Di seguito la lista delle diverse aree di competenza all’interno dell’Istituto:
- Oceanografia sperimentale (Oristano)
- Modellistica numerica (Oristano e Taranto)
- Sistemi operazionali per la previsione dello stato del mare su scala regionale (Oristano)
- Sistemi operazionali per la previsione dello stato del mare su scala costiera (Oristano)
- Oceanografia fisico-chimica (Capo Granitola e Taranto)
- Oceanografia biologica (Capo Granitola e Messina)
- studio dei gradienti idrografici attraverso misure delle proprietà fisiche di base;
- nutrienti di azoto e fosforo e silicie e loro rapporti nelle masse d’acqua;
- trofodinamica del particolato sospeso nella colonna d’acqua, in quanto espressione della funzionalità metabolica eco sistemica, in relazione alle variazioni spaziali e temporali delle condizioni chimico-fisiche;
- misura dei parametri ottici relativi nello strato fotico;
- struttura, funzione e biodiversità della comunità dimensionale fotoautotrofa (determinazione diretta ed indiretta della biomassa), tasso di produzione primaria, determinazione specifica del fitoplancton (delle sue diverse dimensioni);
- determinazione della concentrazione del carbonio e dell’azoto particellato;
- tassi di produzione secondaria, di degradazione della sostanza organica e di respirazione della componente microbica.
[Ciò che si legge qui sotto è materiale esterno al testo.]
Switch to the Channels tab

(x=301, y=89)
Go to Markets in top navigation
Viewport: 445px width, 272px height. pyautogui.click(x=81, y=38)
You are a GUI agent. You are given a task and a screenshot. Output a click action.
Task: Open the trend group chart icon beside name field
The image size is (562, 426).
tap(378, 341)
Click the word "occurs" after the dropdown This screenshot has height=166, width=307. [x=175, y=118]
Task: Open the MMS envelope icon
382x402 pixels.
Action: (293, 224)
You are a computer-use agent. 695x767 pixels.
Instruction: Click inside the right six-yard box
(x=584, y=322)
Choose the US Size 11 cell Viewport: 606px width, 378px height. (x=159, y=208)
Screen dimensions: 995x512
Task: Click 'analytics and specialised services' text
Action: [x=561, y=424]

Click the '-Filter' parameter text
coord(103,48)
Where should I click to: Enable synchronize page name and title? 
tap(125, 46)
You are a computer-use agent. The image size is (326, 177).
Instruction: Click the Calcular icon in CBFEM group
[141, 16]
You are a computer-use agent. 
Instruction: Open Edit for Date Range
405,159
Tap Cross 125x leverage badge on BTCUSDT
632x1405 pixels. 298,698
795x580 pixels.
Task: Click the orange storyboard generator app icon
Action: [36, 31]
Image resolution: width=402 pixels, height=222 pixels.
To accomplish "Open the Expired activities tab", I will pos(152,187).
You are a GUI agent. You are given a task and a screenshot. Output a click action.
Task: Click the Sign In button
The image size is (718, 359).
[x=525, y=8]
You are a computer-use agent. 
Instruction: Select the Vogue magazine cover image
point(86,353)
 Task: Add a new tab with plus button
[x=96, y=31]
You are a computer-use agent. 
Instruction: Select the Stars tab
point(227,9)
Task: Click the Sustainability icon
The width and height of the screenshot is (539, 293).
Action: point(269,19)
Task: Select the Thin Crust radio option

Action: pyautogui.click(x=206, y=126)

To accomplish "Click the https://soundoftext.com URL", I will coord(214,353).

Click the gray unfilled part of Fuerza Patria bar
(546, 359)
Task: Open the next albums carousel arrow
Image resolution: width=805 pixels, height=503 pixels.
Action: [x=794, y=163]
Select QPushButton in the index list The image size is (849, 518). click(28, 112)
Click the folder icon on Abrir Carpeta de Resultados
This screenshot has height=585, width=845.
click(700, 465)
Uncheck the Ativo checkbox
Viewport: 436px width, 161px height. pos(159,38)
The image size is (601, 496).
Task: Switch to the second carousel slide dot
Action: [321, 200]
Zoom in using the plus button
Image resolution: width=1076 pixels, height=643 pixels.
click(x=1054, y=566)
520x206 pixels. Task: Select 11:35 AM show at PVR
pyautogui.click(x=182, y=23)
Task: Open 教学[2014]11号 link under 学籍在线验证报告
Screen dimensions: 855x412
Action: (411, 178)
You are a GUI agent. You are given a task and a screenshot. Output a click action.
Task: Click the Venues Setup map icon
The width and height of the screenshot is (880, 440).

- Studio sistemico dell'ambiente costiero (Messina).
Quest’attività è svolta attraverso l’utilizzo di sistemi di monitoraggio automatico in continuo e l'esecuzione di campagne oceanografiche multidisciplinari per l’acquisizione di parametri ambientali (fisici e chimici) e il campionamento, trattamento e misura a bordo di diverse variabili biologiche.